To exercise the right of withdrawal, you must inform us at Börsenmedien AG, Am Eulenhof 14, 95326 Kulmbach, email: abo@boersenmedien.de, Tel: 09221/9051110, Fax: 09221/90514000, of your decision to withdraw from this contract by an unequivocal statement in text form (e.g. a letter sent by post, fax or email). To meet the withdrawal deadline, it is sufficient for you to send your communication concerning your exercise of the right of withdrawal before the withdrawal period has expired.

Effects of withdrawal

If you withdraw from this contract, we shall reimburse to you all payments received from you, including the costs of delivery (with the exception of the supplementary costs resulting from your choice of a type of delivery other than the least expensive type of standard delivery offered by us), without undue delay and in any event not later than fourteen (14) days from the day on which we are informed about your decision to withdraw from this contract. We will carry out such reimbursement using the same means of payment as you used for the initial transaction, unless you have expressly agreed otherwise; in any event, you will not incur any fees as a result of such reimbursement.

We expressly point out that the Customer must bear any costs for returning the goods.

We may withhold reimbursement until we have received the goods back or you have supplied evidence of having sent back the goods, whichever is the earliest. You shall send back the goods or hand them over to us, without undue delay and in any event not later than fourteen (14) days from the day on which you communicate your withdrawal from this contract to us. The deadline is met if you send the goods before the period of fourteen (14) days has expired. You are only liable for any diminished value of the goods resulting from the handling other than what is necessary to establish the nature, characteristics and functioning of the goods.

2. Digital products

Right of withdrawal

You have the right to withdraw from this contract within fourteen (14) days without giving any reason. The withdrawal period is fourteen (14) days from the date of conclusion of the contract.

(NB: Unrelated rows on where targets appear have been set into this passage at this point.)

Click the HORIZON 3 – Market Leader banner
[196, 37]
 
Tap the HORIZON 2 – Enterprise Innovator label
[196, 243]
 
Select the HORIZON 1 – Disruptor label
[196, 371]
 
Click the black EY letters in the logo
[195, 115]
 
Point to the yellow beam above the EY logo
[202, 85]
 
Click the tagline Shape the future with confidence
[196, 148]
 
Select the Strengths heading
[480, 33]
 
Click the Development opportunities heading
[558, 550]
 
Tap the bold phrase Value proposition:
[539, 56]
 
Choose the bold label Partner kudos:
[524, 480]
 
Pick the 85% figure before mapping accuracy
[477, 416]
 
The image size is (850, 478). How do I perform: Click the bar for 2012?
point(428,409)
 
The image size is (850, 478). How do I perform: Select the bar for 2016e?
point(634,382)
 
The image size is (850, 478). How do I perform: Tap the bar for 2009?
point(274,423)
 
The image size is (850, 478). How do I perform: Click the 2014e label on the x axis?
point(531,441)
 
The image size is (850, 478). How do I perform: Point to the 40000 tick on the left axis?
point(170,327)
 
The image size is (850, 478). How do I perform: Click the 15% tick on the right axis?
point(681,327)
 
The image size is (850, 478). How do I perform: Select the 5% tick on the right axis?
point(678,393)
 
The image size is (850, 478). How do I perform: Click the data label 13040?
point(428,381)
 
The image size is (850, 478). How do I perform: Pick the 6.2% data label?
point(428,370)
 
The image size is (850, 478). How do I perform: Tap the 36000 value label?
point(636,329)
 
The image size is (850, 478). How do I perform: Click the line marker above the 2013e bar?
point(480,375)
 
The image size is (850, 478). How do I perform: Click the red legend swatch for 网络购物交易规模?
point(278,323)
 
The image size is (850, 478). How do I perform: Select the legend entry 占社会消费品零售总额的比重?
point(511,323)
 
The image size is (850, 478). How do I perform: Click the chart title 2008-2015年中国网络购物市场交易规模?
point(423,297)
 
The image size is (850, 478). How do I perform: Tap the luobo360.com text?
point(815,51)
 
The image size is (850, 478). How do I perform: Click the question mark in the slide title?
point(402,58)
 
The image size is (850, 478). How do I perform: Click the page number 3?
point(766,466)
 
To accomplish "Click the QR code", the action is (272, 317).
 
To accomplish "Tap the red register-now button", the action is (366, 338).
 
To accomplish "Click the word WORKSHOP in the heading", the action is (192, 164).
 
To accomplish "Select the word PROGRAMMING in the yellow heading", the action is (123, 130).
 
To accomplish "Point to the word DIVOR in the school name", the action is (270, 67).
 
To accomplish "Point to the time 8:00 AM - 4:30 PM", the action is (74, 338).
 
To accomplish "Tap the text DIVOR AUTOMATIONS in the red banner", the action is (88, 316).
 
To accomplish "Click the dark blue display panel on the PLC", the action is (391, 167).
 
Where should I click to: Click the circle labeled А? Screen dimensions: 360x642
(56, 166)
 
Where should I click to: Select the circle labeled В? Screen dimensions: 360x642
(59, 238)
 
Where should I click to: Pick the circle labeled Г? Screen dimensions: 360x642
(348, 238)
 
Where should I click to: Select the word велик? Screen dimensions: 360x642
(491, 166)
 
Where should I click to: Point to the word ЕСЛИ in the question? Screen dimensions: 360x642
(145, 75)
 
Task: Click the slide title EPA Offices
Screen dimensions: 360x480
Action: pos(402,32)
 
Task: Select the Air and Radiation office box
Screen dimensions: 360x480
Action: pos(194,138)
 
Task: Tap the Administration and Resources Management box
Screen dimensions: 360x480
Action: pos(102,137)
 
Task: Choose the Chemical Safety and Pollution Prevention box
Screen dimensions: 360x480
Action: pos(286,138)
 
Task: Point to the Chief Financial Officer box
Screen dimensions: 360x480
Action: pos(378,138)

To exercise the right of withdrawal, you must inform us at Börsenmedien AG, Am Eulenhof 14, 95326 Kulmbach, email: abo@boersenmedien.de, Tel: 09221/9051110, Fax: 09221/90514000, of your decision to withdraw from this contract by an unequivocal statement in text form (e.g. a letter sent by post, fax or email). To meet the withdrawal deadline, it is sufficient for you to send your communication concerning your exercise of the right of withdrawal before the withdrawal period has expired.

Effects of withdrawal

If you withdraw from this contract, we shall reimburse to you all payments received from you, including the costs of delivery (with the exception of the supplementary costs resulting from your choice of a type of delivery other than the least expensive type of standard delivery offered by us), without undue delay and in any event not later than fourteen (14) days from the day on which we are informed about your decision to withdraw from this contract. We will carry out such reimbursement using the same means of payment as you used for the initial transaction, unless you have expressly agreed otherwise; in any event, you will not incur any fees as a result of such reimbursement.

Premature lapse

Your Right of withdrawal shall lapse prematurely pursuant to Section 356 (5) BGB in the case of a contract for the delivery of digital content not on a physical data carrier if the entrepreneur has commenced performance of the contract after you have expressly consented to the entrepreneur commencing performance of the contract prior to the expiry of the revocation period and you have confirmed your knowledge of the fact that you lose your right of withdrawal through your consent upon commencement of performance of the contract.

3. Special arrangements for Austria and Switzerland

In the case of orders where the place of performance is in Austria or Switzerland, there is no text form requirement for the withdrawal to be effective. The withdrawal can also be done orally.